1. Philadelphia Eagles Turnstyle



After Winston Justice's first start in the NFL (in which he played matador to Osi Umenyiora of the Giants, allowing 6 sacks), the folks at Madden have created the unlockable feature of the Turnstyle to substitute for Justice. To unlock the Turnstyle, all you have to do is catch a pass from Donovan McNabb that is thrown at your ankles. Not only will the turnstyle allow McNabb to have another precious second to release a pass, but it will actually not count against the salary cap at all, since it requires no money to eat, drink, or to buy jewelry or weed.

2. Abortion Doctor/Drug Dealer



Even though he is suspended for a year, you could unlock this feature in Franchise Mode, when you can pick up free-agent Travis Henry after his punishment is lifted by Rodger Goodell next year.

To unlock this feature, have your team average under 3.5 yards per carry combined with your first-round draft pick being a huge bust. Desperate times call for desperate measures...and you will be forced to sign the hydroponic running back, who also sports Shawn Kemp-like numbers (9 children from 9 different women, 18 ppg, 8 rebounds). But in order for him to stay on your team, you will have to have a character on the sidelines at all time with a dimebag and a wire hanger, ready for when Travis Henry needs a quick hit/termination of pregnancy.
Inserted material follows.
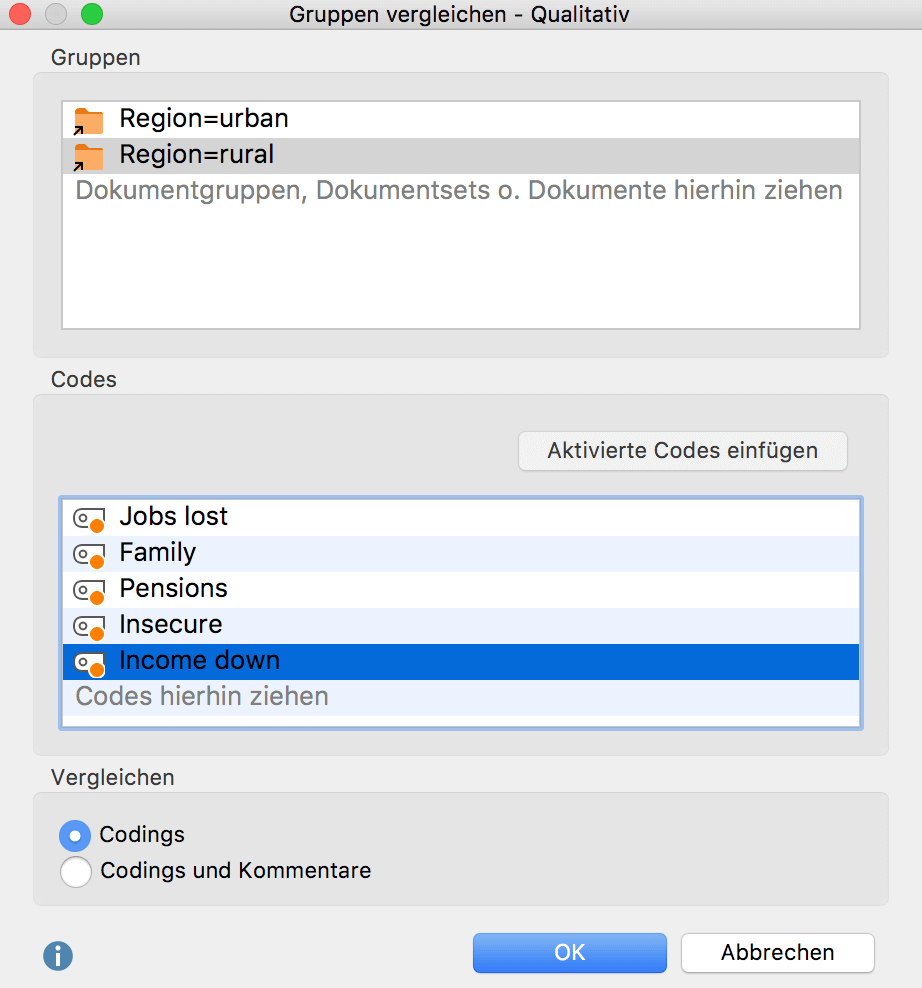Select the Jobs lost code row

[x=174, y=517]
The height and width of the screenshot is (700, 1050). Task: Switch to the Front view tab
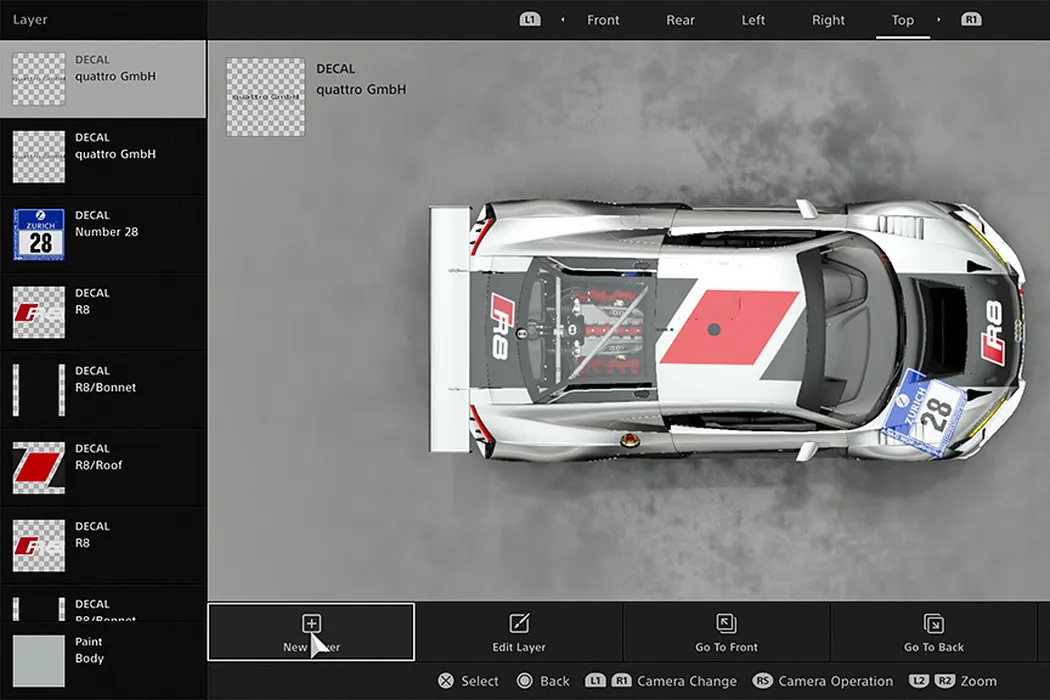point(603,20)
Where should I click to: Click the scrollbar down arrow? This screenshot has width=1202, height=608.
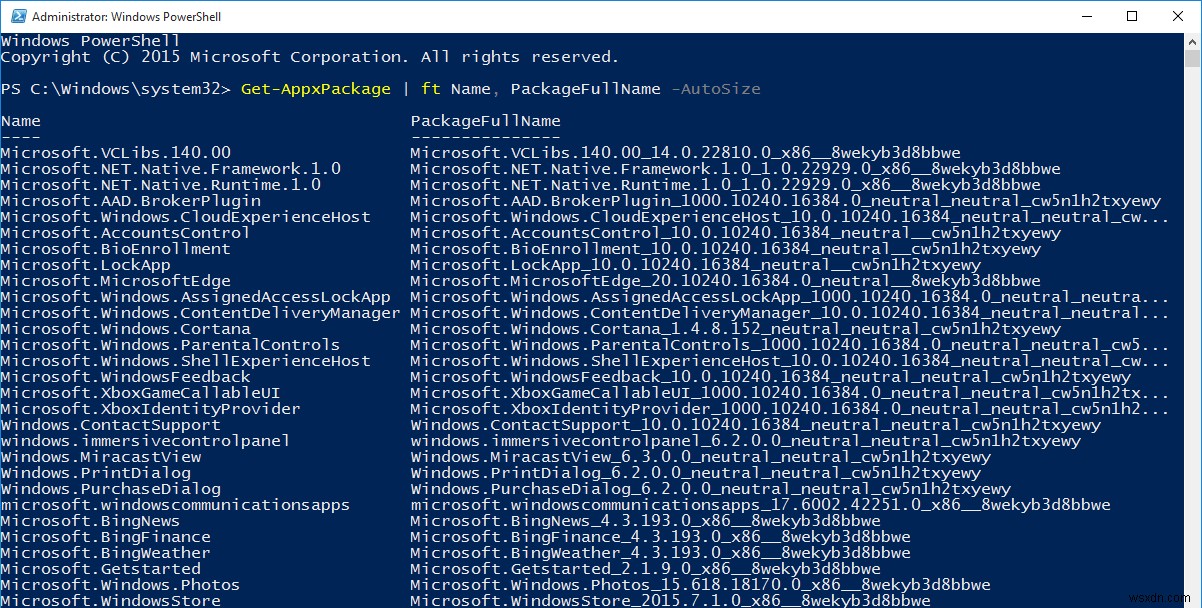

3. Clipboard with Hand Warmers



One day after reportably asking for an unconditional release from Green Bay, the Packers have counteroffered with allowing Brett Favre to come back to the Pack...but only as a backup to Aaron Rodgers. This scenario seems highly unlikely to occur. But if he was to return as second fiddle, it would only be a matter of time until Rodgers was Nancy Kerrigan'd by one of the cheeseheads to allow the text-messaging gunslinger to start again.

So during those below freezing games on the frozen tundra, Aaron Rodgers will need something to keep those paws toasty while he reads off plays that he though he would be running since May. Unlock this feature by pressing up, down, RT, LT, down while you run out of the tunnel on opening day with Aaron Rodgers, to make him tear up while he gets booed by the Lambeau crowd, causing his eye black to run down his face.

4. The Garbage Picking, Field Goal Kicking Philadelphia Phenomenon



This Unlockable Character is based off the 1998 made-for-tv movie starring Tony Danza who portrays "a Philadelphia garbageman who develops leg muscles from kicking the hydraulic lever on his truck" who is subsequently discovered by the Eagles and signed to be their kicker.

This character brings to the team a rating of 97 for leg strength, a 93 on accuracy, and a 100 for hope. Unlock this character by unearthing the decayed carcass of Barbaro and adding the cooked horsemeat to some Campbell's chunky soup, which will be distributed to the Eagles by Miss McNabb.

1 comments on "Super Cool Madden '09 Unlockable Characters"

Anonymous said...

mk you're so funny and smart. i mean funny and kinda smart.